En esos años conocí a un tal Miguel Mateos, que cantaba “quiero votar un presidente, quiero un país muy, muy diferente”. Le susurré al oído a los hermanos Moura el profético nombre “Virus” para una banda que perdería años después a su líder a causa del sida, y le di amor a Miguel Abuelo un Lunes por la madrugada que después se transformó en un himno.

En los ‘80 me disfracé de diva y me calcé los tacos altos con Fabiana Cantilo y Celeste Carballo, consolé con ginebra al siempre melancólico y foráneo Luca Prodan de Sumo, saqué a Fito Páez de su Rosario natal y lo llevé a pasear por la gran ciudad, y logré, definitivamente, mis dos mejores creaciones hasta hoy, las dos bandas argentinas más grandes de todos los tiempos, rivales eternos y, a la vez, partes indivisibles ambas del mismo espíritu: Soda Stereo y Los Redonditos de Ricota.

A Soda le debo mis mejores días, mis noches más fervientes dentro y fuera de estas fronteras. Con ellos crecí y conquisté almas en Latinoamérica, me desperté de un letargo de emociones simplistas y redimí largamente mis culpas, aquello de que el rock está ligado únicamente a los bajos instintos. A la paradisíaca voz de Gustavo Cerati le adeudo parte del poder que todavía hoy ejerzo en millones de treintañeros, y a su vez él me debe a mí ese glamour elegante y siempre visionario que sólo tienen los que elijo como mis más cercanos discípulos.

Con Los Redondos llené bares y después reventé estadios. Moví a las masas en caravanas febriles de un lado al otro, tuve sangre, sudor y lágrimas, y me destilé en poesía urbana hasta la última gota, para que la bebieran las generaciones de músicos que vinieron después.

Y cuando las luces de los eufóricos ‘80 se apagaron, un poco antes de que Soda y Serú Girán y Sumo y Los Redondos fueran un recuerdo, me dejé llevar por la furia de Divididos, por el reggae casual e irreverente de Los Pericos, por la musicalidad y la improvisación ska-jazzera de Los Fabulosos Cadillacs y por el funk hiphopero de Illia Kuryaki and the Valderramas. Me sentí Mick Jagger en los labios de Juanse y sus Ratones Paranoicos y me fui de viaje en el siempre eterno viaje de Charly García.

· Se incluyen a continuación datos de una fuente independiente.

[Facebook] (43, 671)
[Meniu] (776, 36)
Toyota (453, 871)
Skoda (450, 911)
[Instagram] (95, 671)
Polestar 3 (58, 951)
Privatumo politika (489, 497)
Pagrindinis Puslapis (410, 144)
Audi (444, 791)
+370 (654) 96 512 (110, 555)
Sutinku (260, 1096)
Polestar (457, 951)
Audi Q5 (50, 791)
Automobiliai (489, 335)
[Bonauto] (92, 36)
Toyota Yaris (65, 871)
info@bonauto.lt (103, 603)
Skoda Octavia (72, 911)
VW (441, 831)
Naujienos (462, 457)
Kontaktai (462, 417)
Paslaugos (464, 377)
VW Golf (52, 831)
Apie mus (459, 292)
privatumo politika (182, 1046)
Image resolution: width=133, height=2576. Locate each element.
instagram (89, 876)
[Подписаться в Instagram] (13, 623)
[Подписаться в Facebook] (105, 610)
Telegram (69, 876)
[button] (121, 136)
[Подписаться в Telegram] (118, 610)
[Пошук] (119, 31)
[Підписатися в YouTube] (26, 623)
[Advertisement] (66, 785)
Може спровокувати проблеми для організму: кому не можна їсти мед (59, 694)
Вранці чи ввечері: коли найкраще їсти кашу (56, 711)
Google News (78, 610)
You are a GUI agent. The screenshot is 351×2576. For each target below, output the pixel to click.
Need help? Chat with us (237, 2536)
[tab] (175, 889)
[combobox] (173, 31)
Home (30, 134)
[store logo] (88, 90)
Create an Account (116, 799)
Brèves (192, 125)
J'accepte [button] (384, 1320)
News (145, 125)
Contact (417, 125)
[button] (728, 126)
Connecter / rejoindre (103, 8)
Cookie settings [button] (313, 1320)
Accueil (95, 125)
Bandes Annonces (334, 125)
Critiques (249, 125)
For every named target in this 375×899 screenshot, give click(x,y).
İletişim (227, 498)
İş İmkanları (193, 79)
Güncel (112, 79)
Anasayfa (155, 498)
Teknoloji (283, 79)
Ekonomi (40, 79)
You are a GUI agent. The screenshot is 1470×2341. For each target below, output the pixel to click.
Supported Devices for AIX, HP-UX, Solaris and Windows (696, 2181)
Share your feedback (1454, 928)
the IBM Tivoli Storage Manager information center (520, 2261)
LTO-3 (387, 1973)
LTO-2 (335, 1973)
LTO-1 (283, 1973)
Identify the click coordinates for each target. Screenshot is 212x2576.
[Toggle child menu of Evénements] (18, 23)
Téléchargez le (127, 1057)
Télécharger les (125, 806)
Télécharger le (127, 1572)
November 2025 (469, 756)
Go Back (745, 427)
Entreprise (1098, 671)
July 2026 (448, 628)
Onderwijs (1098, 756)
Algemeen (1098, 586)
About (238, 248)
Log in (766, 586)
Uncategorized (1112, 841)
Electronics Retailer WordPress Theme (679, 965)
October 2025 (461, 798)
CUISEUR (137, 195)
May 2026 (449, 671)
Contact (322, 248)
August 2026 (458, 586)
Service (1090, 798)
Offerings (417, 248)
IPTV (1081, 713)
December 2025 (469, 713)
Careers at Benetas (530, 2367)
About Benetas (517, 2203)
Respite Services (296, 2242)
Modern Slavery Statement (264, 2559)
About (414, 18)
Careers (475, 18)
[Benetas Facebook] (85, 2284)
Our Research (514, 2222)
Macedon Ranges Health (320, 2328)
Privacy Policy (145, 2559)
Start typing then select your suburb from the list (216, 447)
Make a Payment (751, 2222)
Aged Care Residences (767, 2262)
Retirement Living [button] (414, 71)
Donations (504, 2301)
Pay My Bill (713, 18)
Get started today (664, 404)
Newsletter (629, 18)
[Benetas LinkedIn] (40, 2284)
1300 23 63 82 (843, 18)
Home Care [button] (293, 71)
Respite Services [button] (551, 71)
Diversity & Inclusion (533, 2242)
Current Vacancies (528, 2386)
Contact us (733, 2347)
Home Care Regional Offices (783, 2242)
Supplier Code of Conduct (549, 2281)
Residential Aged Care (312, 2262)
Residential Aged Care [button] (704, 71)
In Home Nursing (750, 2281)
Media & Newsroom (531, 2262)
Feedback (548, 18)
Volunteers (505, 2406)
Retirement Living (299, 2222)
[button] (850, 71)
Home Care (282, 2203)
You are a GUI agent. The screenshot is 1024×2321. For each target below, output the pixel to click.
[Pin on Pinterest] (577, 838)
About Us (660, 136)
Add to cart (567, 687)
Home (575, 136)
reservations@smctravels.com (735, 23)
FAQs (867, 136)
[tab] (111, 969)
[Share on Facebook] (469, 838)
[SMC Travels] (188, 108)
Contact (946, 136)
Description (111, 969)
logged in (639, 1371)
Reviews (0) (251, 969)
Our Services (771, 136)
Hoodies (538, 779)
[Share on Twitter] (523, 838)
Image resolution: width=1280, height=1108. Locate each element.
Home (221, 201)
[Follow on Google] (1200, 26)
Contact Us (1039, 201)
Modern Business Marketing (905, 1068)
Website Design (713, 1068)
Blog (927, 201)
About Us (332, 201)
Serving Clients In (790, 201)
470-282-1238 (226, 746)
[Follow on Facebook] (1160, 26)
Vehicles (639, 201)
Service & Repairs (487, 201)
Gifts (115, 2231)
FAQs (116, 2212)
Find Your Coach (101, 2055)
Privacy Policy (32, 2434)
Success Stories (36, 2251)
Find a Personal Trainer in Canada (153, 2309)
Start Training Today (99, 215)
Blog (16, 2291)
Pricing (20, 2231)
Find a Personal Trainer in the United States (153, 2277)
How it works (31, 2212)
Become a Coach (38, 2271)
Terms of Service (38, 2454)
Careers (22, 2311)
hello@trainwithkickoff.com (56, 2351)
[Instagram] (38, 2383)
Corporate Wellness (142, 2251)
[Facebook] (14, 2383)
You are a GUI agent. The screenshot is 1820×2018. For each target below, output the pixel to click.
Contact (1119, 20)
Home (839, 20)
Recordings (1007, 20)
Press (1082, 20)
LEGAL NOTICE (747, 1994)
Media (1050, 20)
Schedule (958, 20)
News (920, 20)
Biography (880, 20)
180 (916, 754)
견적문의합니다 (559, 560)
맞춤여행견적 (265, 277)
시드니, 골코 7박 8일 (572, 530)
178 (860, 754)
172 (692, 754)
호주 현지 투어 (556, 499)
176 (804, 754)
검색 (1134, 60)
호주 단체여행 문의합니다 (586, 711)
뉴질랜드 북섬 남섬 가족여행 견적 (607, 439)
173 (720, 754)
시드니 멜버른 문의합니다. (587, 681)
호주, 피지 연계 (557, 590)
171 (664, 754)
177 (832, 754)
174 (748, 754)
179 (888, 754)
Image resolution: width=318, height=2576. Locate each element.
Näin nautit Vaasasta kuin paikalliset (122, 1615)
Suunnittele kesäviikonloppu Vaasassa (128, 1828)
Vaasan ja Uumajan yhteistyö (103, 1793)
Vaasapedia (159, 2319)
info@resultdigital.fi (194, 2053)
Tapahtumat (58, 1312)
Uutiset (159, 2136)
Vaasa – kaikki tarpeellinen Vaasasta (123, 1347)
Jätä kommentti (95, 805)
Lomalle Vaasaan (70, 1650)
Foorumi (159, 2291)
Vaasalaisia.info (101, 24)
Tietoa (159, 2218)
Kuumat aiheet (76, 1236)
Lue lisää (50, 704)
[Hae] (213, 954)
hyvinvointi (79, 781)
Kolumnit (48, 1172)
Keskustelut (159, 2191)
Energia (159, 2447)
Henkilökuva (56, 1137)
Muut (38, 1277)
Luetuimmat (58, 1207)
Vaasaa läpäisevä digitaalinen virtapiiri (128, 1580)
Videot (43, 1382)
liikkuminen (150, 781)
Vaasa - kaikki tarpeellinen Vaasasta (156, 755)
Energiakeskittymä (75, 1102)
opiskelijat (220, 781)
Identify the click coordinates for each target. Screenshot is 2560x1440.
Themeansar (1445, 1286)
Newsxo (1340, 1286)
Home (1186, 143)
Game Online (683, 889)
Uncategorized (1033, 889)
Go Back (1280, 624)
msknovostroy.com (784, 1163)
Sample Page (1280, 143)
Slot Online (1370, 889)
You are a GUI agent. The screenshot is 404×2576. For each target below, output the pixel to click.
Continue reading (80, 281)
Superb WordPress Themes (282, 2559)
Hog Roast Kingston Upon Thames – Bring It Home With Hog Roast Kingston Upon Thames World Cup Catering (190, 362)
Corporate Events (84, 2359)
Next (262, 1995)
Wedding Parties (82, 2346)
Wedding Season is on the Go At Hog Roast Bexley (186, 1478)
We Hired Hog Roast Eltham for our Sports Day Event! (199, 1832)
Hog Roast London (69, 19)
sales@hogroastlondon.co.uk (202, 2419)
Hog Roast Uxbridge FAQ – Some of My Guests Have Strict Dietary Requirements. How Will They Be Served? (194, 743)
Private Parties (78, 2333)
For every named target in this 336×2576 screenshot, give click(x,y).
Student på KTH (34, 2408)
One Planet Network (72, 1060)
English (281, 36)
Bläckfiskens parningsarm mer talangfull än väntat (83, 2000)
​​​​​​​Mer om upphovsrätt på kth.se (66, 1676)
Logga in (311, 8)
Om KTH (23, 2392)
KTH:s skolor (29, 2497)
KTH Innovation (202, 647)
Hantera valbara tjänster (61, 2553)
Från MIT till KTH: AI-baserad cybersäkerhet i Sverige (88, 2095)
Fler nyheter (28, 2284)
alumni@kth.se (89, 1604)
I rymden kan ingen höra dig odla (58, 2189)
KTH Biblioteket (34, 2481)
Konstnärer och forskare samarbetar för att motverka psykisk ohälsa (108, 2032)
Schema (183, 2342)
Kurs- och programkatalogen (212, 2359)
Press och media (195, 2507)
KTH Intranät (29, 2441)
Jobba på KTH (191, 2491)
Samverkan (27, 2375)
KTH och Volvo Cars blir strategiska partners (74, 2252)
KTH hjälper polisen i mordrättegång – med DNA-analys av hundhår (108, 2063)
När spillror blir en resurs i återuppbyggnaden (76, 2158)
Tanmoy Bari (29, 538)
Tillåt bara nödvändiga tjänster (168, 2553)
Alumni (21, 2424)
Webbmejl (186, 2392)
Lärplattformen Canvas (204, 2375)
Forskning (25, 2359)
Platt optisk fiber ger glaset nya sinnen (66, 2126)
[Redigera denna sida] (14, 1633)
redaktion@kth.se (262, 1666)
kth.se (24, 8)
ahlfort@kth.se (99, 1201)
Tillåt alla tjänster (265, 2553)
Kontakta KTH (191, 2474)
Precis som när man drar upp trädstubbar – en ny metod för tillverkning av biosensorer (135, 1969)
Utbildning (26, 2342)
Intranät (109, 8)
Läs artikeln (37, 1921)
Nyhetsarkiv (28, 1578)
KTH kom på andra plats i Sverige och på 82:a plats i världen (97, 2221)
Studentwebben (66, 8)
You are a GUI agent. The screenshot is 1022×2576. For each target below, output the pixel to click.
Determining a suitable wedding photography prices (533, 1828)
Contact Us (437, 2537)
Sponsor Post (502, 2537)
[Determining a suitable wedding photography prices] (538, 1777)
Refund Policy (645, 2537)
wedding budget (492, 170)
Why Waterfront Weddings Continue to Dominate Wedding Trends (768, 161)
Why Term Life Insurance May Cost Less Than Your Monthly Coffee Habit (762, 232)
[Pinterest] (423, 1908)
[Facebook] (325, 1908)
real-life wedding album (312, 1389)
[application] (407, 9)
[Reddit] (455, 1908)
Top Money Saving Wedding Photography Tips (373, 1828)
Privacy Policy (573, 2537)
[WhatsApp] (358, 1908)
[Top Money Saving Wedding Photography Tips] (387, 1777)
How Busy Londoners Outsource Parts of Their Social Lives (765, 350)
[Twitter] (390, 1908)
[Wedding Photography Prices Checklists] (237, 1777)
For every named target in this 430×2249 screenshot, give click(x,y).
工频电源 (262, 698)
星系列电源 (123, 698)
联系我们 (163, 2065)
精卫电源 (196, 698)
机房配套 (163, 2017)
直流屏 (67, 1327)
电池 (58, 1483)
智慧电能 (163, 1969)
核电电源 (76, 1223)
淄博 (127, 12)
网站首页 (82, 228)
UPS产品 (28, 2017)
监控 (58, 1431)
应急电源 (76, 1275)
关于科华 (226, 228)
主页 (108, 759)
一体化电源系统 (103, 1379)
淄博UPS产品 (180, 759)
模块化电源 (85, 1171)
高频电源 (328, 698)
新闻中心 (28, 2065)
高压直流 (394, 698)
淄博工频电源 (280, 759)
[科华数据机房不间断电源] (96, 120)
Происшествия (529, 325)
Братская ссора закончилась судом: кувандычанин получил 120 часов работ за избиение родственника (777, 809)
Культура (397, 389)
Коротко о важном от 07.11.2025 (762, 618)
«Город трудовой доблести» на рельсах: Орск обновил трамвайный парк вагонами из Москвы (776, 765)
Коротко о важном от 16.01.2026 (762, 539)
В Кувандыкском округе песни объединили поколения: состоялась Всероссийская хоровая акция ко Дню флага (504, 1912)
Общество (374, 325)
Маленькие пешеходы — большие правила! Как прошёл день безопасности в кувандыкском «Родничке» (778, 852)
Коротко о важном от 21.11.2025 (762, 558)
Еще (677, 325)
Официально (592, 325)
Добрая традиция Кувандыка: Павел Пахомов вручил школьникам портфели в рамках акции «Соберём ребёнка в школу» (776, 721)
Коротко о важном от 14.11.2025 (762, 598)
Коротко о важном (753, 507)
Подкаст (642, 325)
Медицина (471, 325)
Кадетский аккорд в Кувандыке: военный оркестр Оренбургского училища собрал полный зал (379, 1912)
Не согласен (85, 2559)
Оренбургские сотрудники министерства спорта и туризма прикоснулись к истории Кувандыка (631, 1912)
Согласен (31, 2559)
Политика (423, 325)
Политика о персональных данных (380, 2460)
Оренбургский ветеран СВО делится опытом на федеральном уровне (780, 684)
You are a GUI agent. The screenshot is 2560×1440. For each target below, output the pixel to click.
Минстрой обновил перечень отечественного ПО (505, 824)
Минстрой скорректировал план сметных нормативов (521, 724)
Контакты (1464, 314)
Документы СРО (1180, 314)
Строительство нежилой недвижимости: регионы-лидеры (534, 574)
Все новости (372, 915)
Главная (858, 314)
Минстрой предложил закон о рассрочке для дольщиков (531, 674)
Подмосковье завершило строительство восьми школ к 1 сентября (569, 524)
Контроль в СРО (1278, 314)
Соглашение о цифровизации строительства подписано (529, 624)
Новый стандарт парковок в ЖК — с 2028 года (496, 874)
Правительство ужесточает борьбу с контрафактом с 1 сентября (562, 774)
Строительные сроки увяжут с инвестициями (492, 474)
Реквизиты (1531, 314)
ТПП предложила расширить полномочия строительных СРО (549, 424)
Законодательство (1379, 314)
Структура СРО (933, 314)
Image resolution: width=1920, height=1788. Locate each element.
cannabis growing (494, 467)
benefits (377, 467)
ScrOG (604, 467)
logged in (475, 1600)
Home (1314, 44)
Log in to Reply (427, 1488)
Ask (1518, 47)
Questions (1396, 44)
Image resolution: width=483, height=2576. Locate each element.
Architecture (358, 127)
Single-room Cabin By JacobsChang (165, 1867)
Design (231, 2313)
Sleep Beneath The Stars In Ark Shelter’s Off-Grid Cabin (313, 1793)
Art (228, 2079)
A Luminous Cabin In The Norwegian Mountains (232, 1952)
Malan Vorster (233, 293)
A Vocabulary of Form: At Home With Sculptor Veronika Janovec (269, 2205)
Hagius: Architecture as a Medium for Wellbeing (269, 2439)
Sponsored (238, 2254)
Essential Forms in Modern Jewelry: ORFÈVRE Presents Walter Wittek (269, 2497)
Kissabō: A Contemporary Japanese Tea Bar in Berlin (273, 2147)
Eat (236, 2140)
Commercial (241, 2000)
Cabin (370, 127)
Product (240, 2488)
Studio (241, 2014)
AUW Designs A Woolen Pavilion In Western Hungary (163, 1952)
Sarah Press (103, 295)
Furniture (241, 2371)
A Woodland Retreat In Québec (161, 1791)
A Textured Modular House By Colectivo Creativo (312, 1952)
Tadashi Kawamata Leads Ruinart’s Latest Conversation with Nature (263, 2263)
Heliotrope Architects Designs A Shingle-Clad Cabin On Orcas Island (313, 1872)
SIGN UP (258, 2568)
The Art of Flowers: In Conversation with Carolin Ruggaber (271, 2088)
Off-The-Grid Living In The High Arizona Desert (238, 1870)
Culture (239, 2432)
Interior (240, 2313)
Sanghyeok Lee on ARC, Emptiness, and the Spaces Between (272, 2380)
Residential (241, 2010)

En los últimos tiempos, creo que malogré un poco de aquella gloria de antaño. Se me agotaron algunas palabras, perdí fragmentos de poesía por el camino, sucumbí en parte a la crisis que me rodea. Pero no me caigo y me aferro desesperadamente a aquellos, como Babasónicos, como Los Piojos y Catupecu Machu; como Fito, como el Indio, como Calamaro, Cerati o Spinetta, que todavía, cada uno a su forma, tienen cosas por decir y juntan miles de cuerpos en mi honor, en mi nombre.

Miro atrás y hoy soy para muchos esas madrugadas sobre la desértica y bonaerense Avenida del Libertador, esperando ese bondi, que los deje lo más cerca posible de casa. Soy esas mañanas de desayunos desvelados después de algún concierto, esas tardes de verano encerrado con amigos escuchando en una habitación el último disco del grupo de turno hasta que las paredes y los vecinos digan basta, y soy todas y cada una de esas noches largas, extremadamente largas como para tener más recuerdos de ellas.

Estoy menos brillante, sí, pero guardo en mí el sabor de la madurez y la descarnada esencia de la juventud. Entonces no soy vanidoso si me doy fuerzas y -parafraseando al himno de este país, que cayó en las garras de mi pasión para alimentarme- me digo a mí mismo: “Al gran rock argentino, salud”.